Cuando hablamos de compromiso en el ámbito de pareja nos referimos al aspecto más racional de la relación, pues constituye, por un lado, una elección condicionada por la personalidad, la historia personal, las experiencias anteriores y por supuesto, por la conexión lograda con la persona que hemos conocido, y por otro, es sin duda una decisión voluntaria entre dos adultos que quieren construir un proyecto común.

Lograr este nivel con una pareja responde a la necesidad básica de seguridad y estabilidad que buscamos como seres humanos, por eso esta relación se ha convertido en una de las fuentes de felicidad por excelencia. El formato con que hoy conocemos el compromiso entre dos personas es múltiple y variado, siendo lo más importante que esa forma sea la acordada por la propia pareja, idealmente, lejos de las presiones externas y sociales de antaño, que aunque no lo crean aún existen en nuestra cultura actual.

Crear un lenguaje propio y desarrollar la capacidad de comunicar y renovar ese código en cada etapa de la vida en pareja.

Ahora bien, es innegable que todos quienes forman pareja son únicos y tienen sus propias expectativas de lo que significa el compromiso, por eso es importante encontrar y apreciar las creencias comunes, crear un lenguaje propio y desarrollar la capacidad de comunicar y renovar ese código en cada etapa de la vida en pareja. Cuando se está  construyendo ese nosotros, seguro que estos mundos chocarán, nadie dijo que iba a ser fácil, el desafío es construir algo nuevo, un nosotros con lo mejor de esos dos universos que traemos a cuestas. Una pareja sólida entiende sus diferencias, aceptando que no todo es perfecto, pero es valioso porque es Nuestro.

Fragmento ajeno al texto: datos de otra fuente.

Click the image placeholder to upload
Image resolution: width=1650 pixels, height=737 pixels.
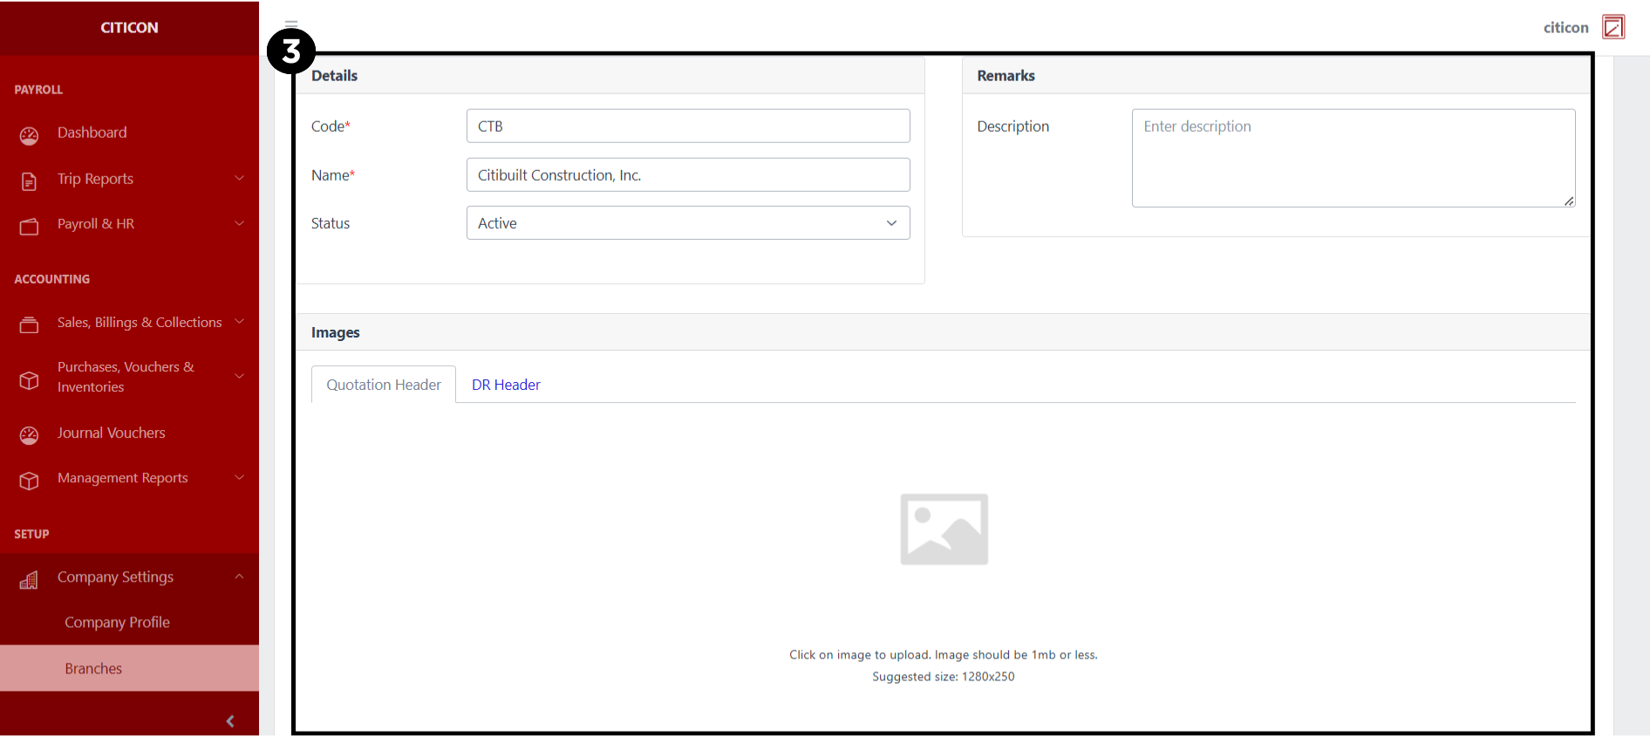[944, 529]
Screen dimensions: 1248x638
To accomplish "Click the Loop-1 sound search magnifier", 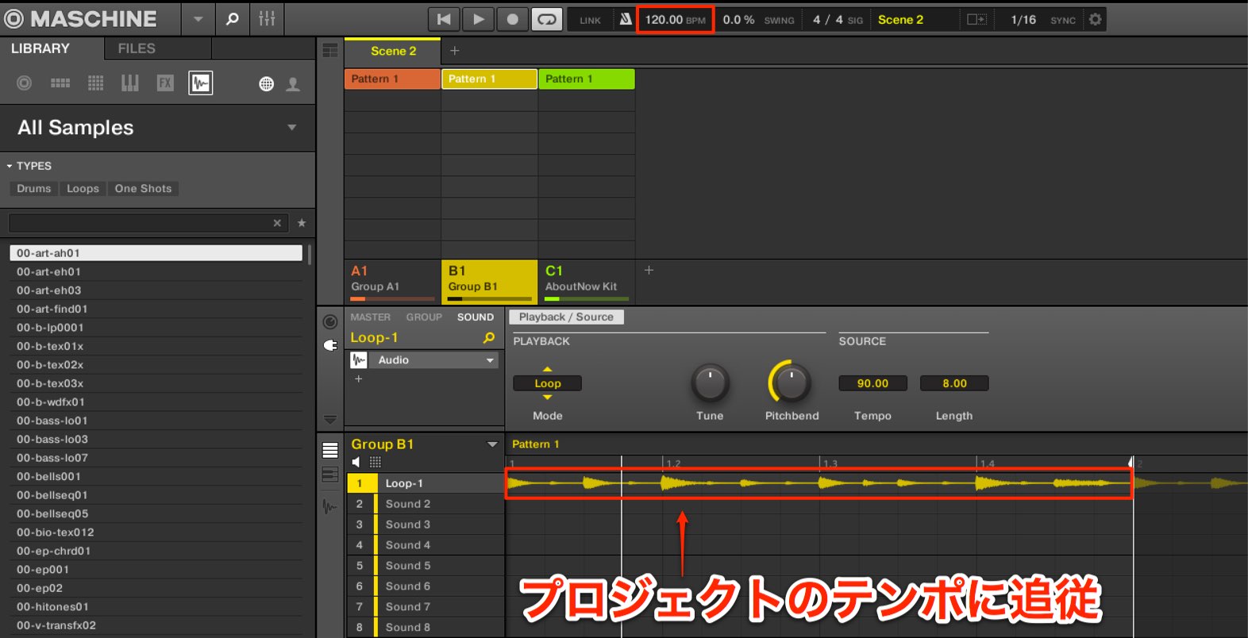I will (489, 338).
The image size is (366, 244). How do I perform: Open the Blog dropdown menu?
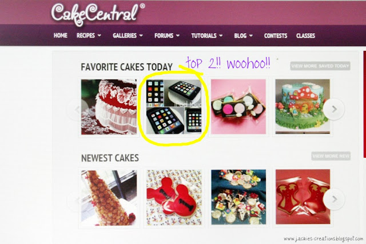pyautogui.click(x=244, y=35)
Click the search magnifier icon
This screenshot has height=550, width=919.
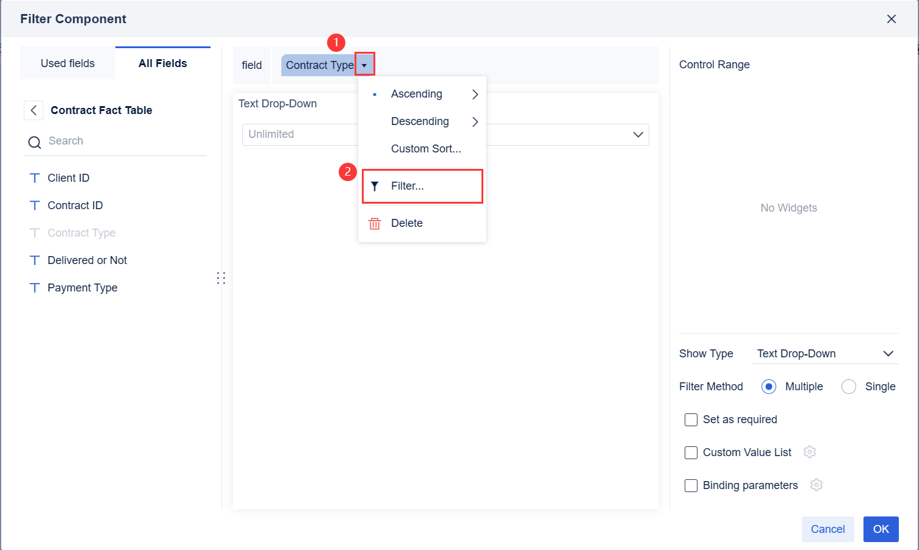click(x=35, y=142)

La pareja se consolida y se proyecta cuando ambos se reconocen en ese vínculo y están dispuestos a jugársela por la relación. Son muchas las dimensiones de la vida que habrá que negociar para lograrlo: la relación con la familia del otro, sus amistades, las costumbres de cada uno, los espacios exclusivos de la Pareja, entre otros. La clave en cada etapa del ciclo de vida de la pareja es estar dispuesto a asumir los acuerdos y a elegir las batallas que valen la pena dar para no perder la relación. Ninguna pareja será igual a otra, porque cada una se construye como un juego con reglas propias.

¿Cuántas relaciones “serias” podemos reconocer en nuestro historial amoroso?, ¿cuántas de ellas queremos que perduren en el tiempo y por qué?, ¿cuándo estamos dispuestos a jugárnosla y a compartir incluso en tiempos de pan y cebolla? Son preguntas que quizás no podamos responder, pero al menos te ofreceremos una alternativa para que lo pienses y renueves tu compromiso o te preguntes porqué aún no has dado el paso.